◆ **Task instructions**
Each record, word for word and stripped of pictures, is what the answer should contain.

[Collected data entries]
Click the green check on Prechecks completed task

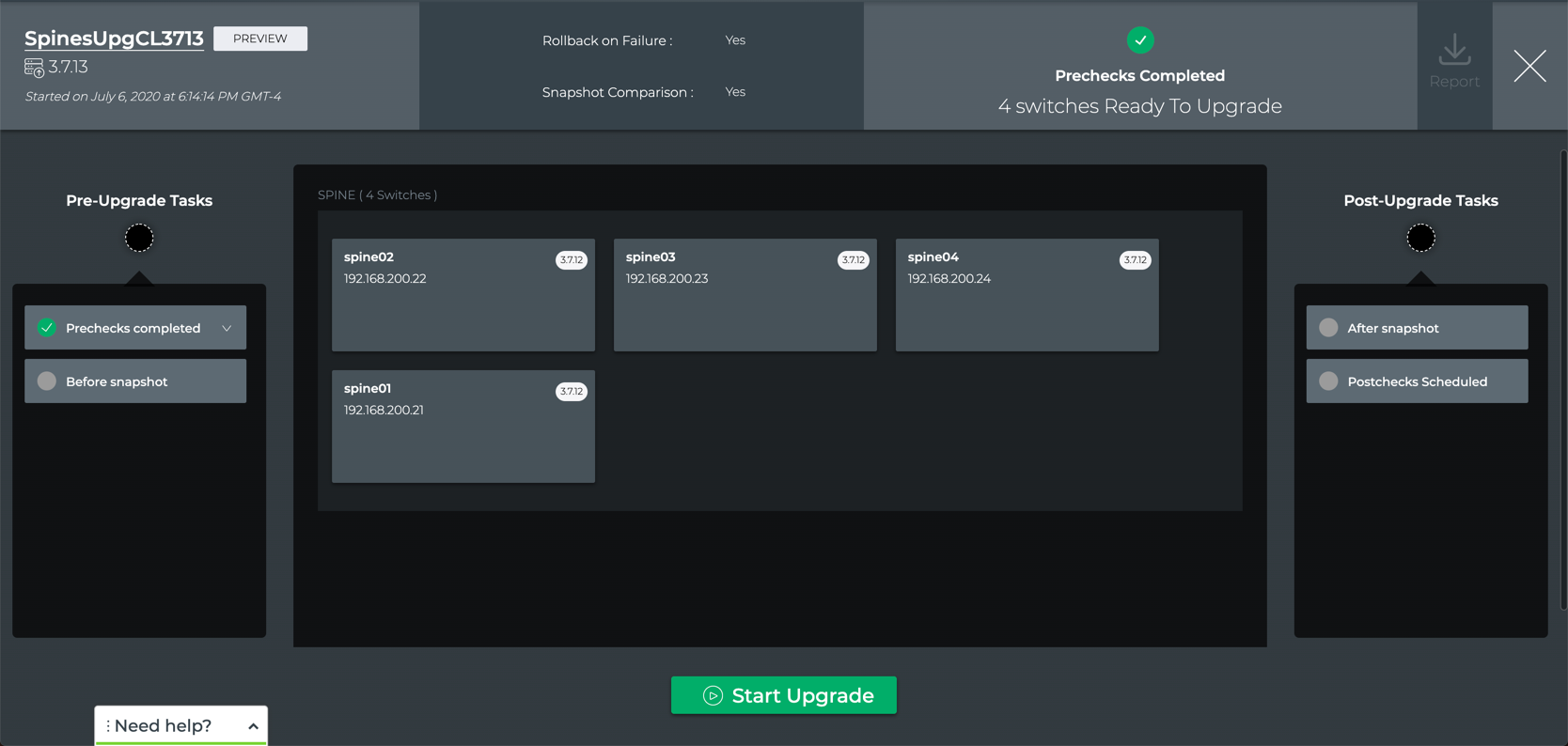47,328
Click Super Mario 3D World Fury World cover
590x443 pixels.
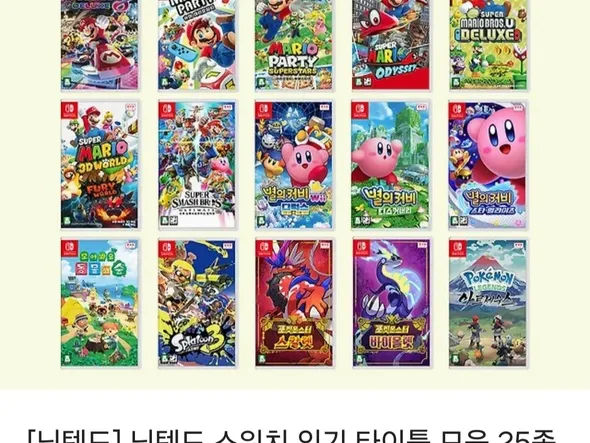click(x=99, y=165)
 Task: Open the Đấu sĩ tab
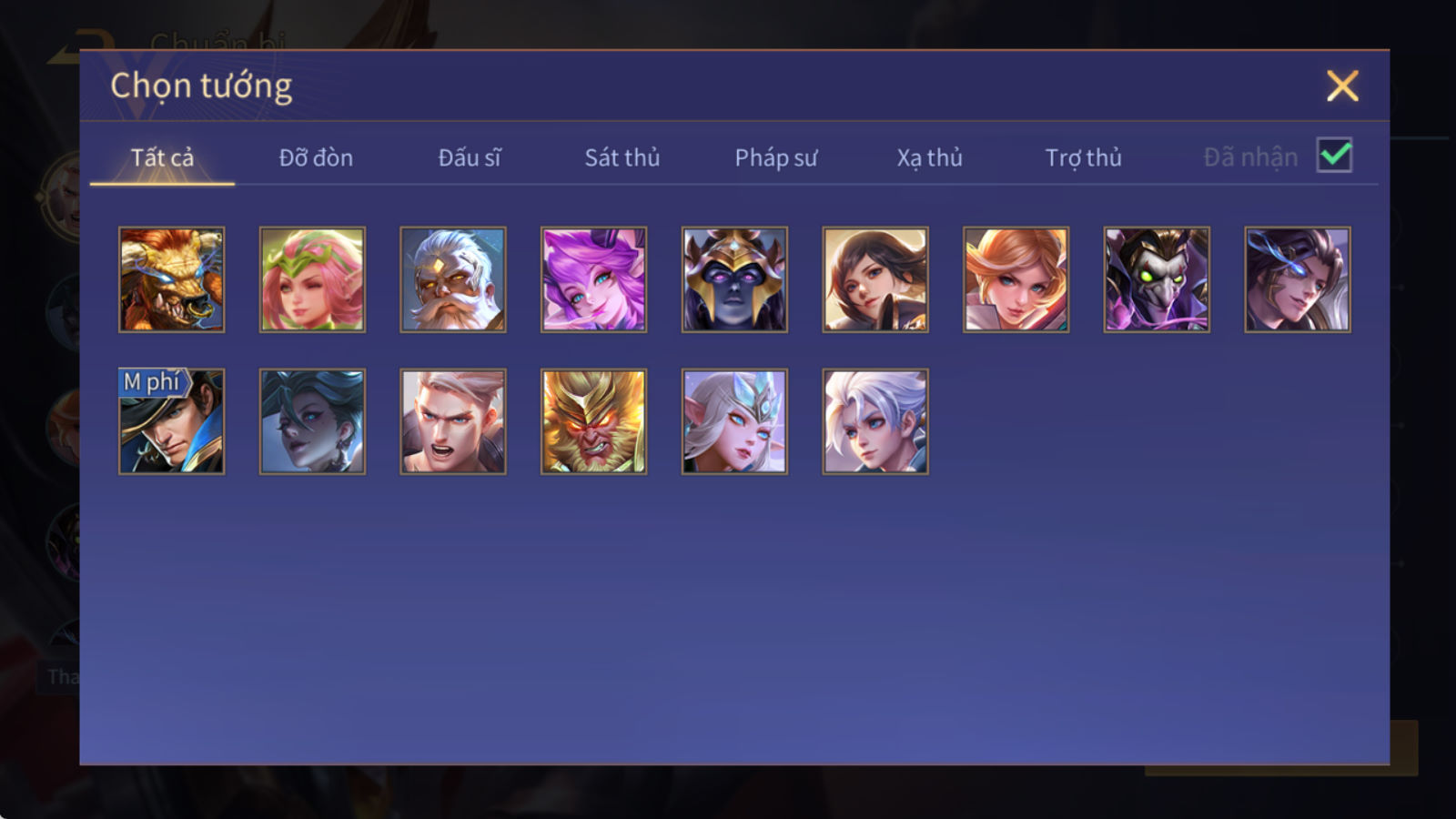(x=470, y=157)
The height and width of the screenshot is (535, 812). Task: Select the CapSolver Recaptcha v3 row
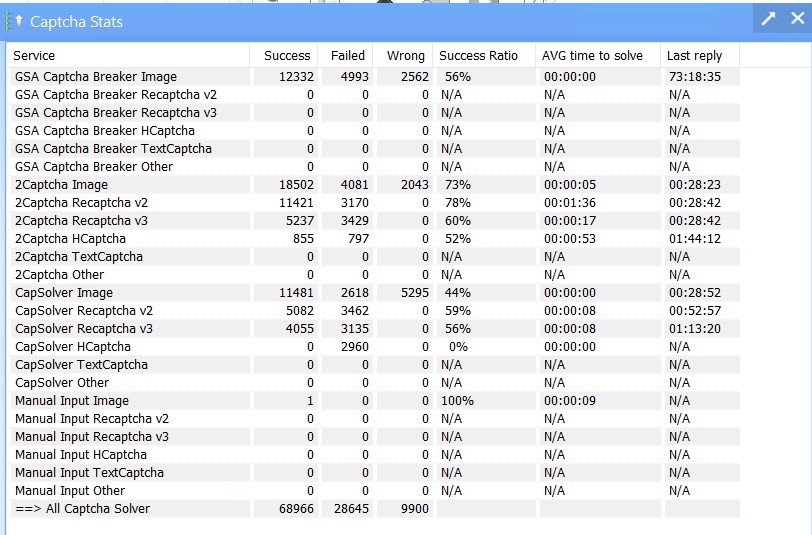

◆ **Output**
Click the green check on Prechecks completed task

47,328
Click Super Mario 3D World Fury World cover
590x443 pixels.
click(x=99, y=165)
 Task: Open the Đấu sĩ tab
(x=470, y=157)
The height and width of the screenshot is (535, 812). Task: Select the CapSolver Recaptcha v3 row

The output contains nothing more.